St. Phoebe, deaconess, at Cenchreae, near Corinth (1st c.). Hieromartyr Aristion (Kelladion), bishop of Alexandria (ca. 167). Martyr Basilissa of Nicomedia (309). St. Ioannicius II, first patriarch of Serbia (1354).
New Hieromartyrs Pimen (Belolikov), bishop of Vernensk, and Meletius (Golokolosv), hieromonk of the Issyk-Kul Holy Trinity Monastery (Kyrgyzstan) (1918).
St. Constantine the New, emperor of Byzantium (641). St. Aigulphus of Provence (Gaul) (676). St. Remaclus, bishop of Maastricht (677). St. Edward, martyr and king of England (978). New Martyr Polydorus of Leucosia (Cyprus), at New Ephesus (1794).
Repose of Priest Peter, fool-for-Christ, of Uglich (1866).

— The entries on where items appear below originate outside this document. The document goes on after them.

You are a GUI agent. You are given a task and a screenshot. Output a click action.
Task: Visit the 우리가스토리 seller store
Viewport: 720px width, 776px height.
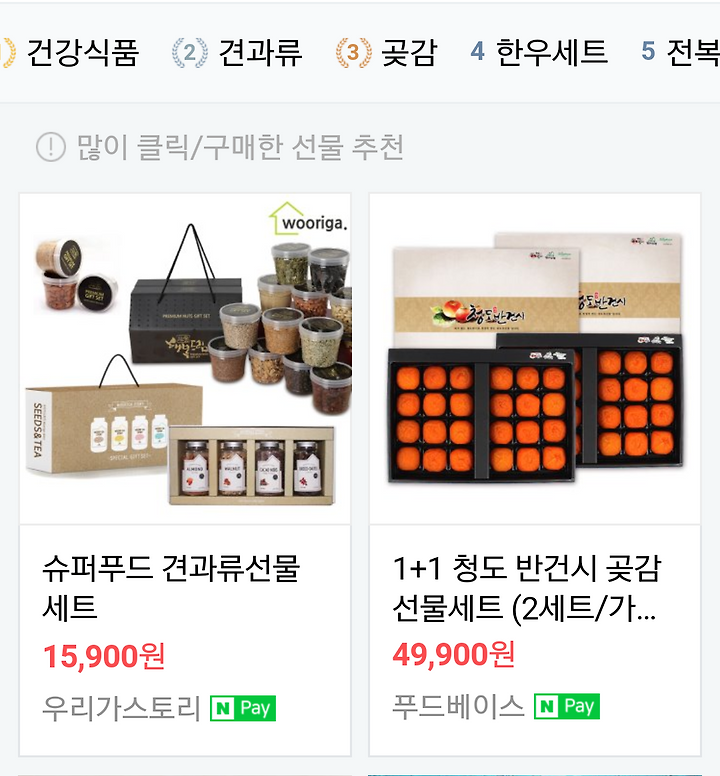click(x=121, y=708)
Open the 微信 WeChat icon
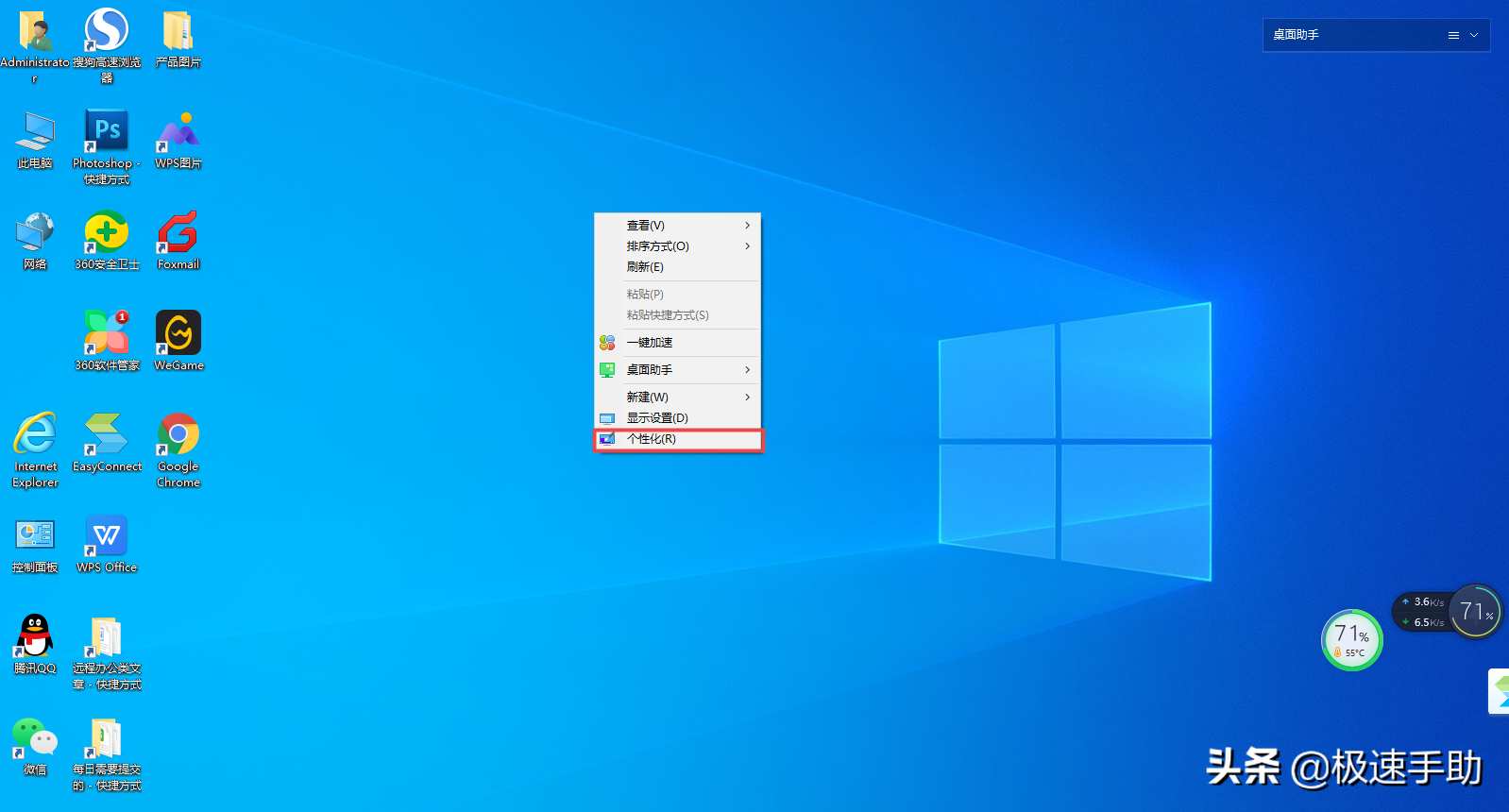1509x812 pixels. click(x=35, y=737)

Wednesday. [Gal. 6:2-10; Mark 7:14-24]
From within, out of the heart of
men, proceed evil thoughts, adulteries, fornications,
murders, thefts, covetousness, wickedness, deceit,
lasciviousness, an evil eye, blasphemy, pride,
foolishness. Here common sins are listed; but all the
rest also, both large and small, proceed from the heart,
and the form in which they proceed are evil thoughts. The
first seed of evil falls as a thought to do this or that.
Why and how does it occur? Part of these occurrences can
be explained by known laws of the combining and linking of
ideas and images, but only part. Another, most significant
part comes from the self-propelled irritation of the
passions. When a passion lives in the heart, it cannot not
demand satisfaction. This demand is revealed in an urge
for something or other; with the urge is united with some
or other object. From here comes the thought: “That
is what I must do.” Here the same thing happens as,
for example, when one is hungry: feeling hunger, one feels
an urge for food; with the urge comes the thought of the
food itself; from this follows obtaining this or eating
that. Third, perhaps a bulkier part, proceeds from unclean
powers. The air is filled with them, they dart around
people in packs, and each according to its kind spreads
its influence around itself onto people with whom it comes
into contact. Evil flies from them like sparks from a
red-hot iron. Where it is readily accepted the spark takes
root, and with it the thought about an evil deed. Only by
this can one explain why evil thoughts arise for unknown
reasons, in the midst of activities which decisively are
not related to them. But this variety of reasons does not
make for variety in terms of how to react to evil
thoughts. There is one law: an evil thought has
come—cast it out and the matter is finished. If you
do not cast it out the first minute, it will be harder the
second minute, and the third minute yet harder; and then
you will not even notice how sympathy, desire, and the
decision will be born; then the means will appear …
and sin is at hand. The first opposition to evil thoughts
is soberness, and vigilance with prayer.